Rewrite the listing with "GUI agent" changed to "GUI assistant" everywhere and nothing else altered.

- Entries
::::::
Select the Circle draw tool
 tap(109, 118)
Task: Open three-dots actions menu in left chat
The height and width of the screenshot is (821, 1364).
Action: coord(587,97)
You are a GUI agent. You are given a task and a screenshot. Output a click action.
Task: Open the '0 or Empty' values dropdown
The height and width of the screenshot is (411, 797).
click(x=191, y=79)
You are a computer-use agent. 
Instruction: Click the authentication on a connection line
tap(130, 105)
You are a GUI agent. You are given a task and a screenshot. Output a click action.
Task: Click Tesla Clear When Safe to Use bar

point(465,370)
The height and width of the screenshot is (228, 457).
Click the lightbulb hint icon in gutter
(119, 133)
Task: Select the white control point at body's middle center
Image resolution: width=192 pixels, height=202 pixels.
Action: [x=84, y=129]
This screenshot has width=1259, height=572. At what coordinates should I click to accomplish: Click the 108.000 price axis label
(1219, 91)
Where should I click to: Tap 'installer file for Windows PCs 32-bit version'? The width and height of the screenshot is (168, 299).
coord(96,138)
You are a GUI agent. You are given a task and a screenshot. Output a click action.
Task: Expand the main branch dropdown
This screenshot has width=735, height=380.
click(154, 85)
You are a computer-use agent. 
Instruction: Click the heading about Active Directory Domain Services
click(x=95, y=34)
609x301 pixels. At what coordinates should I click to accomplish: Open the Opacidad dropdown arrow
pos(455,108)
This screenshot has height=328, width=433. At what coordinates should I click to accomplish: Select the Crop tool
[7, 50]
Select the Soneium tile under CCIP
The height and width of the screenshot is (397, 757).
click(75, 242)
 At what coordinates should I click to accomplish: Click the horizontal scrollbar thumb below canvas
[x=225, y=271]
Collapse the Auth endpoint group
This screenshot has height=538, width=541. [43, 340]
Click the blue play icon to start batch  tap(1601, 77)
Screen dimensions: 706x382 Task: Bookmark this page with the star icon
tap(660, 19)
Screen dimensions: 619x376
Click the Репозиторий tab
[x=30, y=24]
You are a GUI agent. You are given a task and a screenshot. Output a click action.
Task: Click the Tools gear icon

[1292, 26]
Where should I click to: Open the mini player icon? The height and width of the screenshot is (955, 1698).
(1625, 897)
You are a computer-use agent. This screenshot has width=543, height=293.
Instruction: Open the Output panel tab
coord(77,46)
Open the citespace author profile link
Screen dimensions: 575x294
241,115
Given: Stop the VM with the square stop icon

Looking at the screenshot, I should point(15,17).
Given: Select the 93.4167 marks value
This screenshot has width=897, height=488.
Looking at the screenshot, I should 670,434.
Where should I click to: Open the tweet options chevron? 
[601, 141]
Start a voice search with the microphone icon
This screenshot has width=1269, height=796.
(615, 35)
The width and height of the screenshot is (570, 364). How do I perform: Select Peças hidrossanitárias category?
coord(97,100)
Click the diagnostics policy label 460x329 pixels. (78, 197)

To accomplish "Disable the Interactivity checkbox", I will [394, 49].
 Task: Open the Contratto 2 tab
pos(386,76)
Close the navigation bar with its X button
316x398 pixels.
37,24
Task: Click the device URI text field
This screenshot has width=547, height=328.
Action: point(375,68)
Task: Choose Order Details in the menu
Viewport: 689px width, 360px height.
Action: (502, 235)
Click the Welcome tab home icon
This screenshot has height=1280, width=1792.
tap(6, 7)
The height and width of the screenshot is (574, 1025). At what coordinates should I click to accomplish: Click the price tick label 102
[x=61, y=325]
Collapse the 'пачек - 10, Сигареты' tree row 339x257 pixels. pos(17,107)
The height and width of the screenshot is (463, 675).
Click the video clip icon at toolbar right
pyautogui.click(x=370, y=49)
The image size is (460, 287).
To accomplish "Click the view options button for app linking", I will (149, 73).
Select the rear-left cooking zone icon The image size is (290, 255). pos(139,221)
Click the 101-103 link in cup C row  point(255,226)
::::::
- Worked answer
Select the Circle draw tool
 tap(109, 118)
Task: Open three-dots actions menu in left chat
The height and width of the screenshot is (821, 1364).
Action: coord(587,97)
You are a GUI assistant. You are given a task and a screenshot. Output a click action.
Task: Open the '0 or Empty' values dropdown
The height and width of the screenshot is (411, 797).
click(x=191, y=79)
You are a computer-use agent. 
Instruction: Click the authentication on a connection line
tap(130, 105)
You are a GUI assistant. You are given a task and a screenshot. Output a click action.
Task: Click Tesla Clear When Safe to Use bar

point(465,370)
The height and width of the screenshot is (228, 457).
Click the lightbulb hint icon in gutter
(119, 133)
Task: Select the white control point at body's middle center
Image resolution: width=192 pixels, height=202 pixels.
Action: [x=84, y=129]
This screenshot has width=1259, height=572. At what coordinates should I click to accomplish: Click the 108.000 price axis label
(1219, 91)
Where should I click to: Tap 'installer file for Windows PCs 32-bit version'? The width and height of the screenshot is (168, 299).
coord(96,138)
You are a GUI assistant. You are given a task and a screenshot. Output a click action.
Task: Expand the main branch dropdown
This screenshot has width=735, height=380.
click(154, 85)
You are a computer-use agent. 
Instruction: Click the heading about Active Directory Domain Services
click(x=95, y=34)
609x301 pixels. At what coordinates should I click to accomplish: Open the Opacidad dropdown arrow
pos(455,108)
This screenshot has height=328, width=433. At what coordinates should I click to accomplish: Select the Crop tool
[7, 50]
Select the Soneium tile under CCIP
The height and width of the screenshot is (397, 757).
click(75, 242)
 At what coordinates should I click to accomplish: Click the horizontal scrollbar thumb below canvas
[x=225, y=271]
Collapse the Auth endpoint group
This screenshot has height=538, width=541. [43, 340]
Click the blue play icon to start batch  tap(1601, 77)
Screen dimensions: 706x382 Task: Bookmark this page with the star icon
tap(660, 19)
Screen dimensions: 619x376
Click the Репозиторий tab
[x=30, y=24]
You are a GUI assistant. You are given a task and a screenshot. Output a click action.
Task: Click the Tools gear icon

[1292, 26]
Where should I click to: Open the mini player icon? The height and width of the screenshot is (955, 1698).
(1625, 897)
You are a computer-use agent. This screenshot has width=543, height=293.
Instruction: Open the Output panel tab
coord(77,46)
Open the citespace author profile link
Screen dimensions: 575x294
241,115
Given: Stop the VM with the square stop icon

Looking at the screenshot, I should point(15,17).
Given: Select the 93.4167 marks value
This screenshot has width=897, height=488.
Looking at the screenshot, I should 670,434.
Where should I click to: Open the tweet options chevron? 
[601, 141]
Start a voice search with the microphone icon
This screenshot has width=1269, height=796.
(615, 35)
The width and height of the screenshot is (570, 364). How do I perform: Select Peças hidrossanitárias category?
coord(97,100)
Click the diagnostics policy label 460x329 pixels. (78, 197)

To accomplish "Disable the Interactivity checkbox", I will [394, 49].
 Task: Open the Contratto 2 tab
pos(386,76)
Close the navigation bar with its X button
316x398 pixels.
37,24
Task: Click the device URI text field
This screenshot has width=547, height=328.
Action: point(375,68)
Task: Choose Order Details in the menu
Viewport: 689px width, 360px height.
Action: (502, 235)
Click the Welcome tab home icon
This screenshot has height=1280, width=1792.
tap(6, 7)
The height and width of the screenshot is (574, 1025). At what coordinates should I click to accomplish: Click the price tick label 102
[x=61, y=325]
Collapse the 'пачек - 10, Сигареты' tree row 339x257 pixels. pos(17,107)
The height and width of the screenshot is (463, 675).
Click the video clip icon at toolbar right
pyautogui.click(x=370, y=49)
The image size is (460, 287).
To accomplish "Click the view options button for app linking", I will (149, 73).
Select the rear-left cooking zone icon The image size is (290, 255). pos(139,221)
Click the 101-103 link in cup C row  point(255,226)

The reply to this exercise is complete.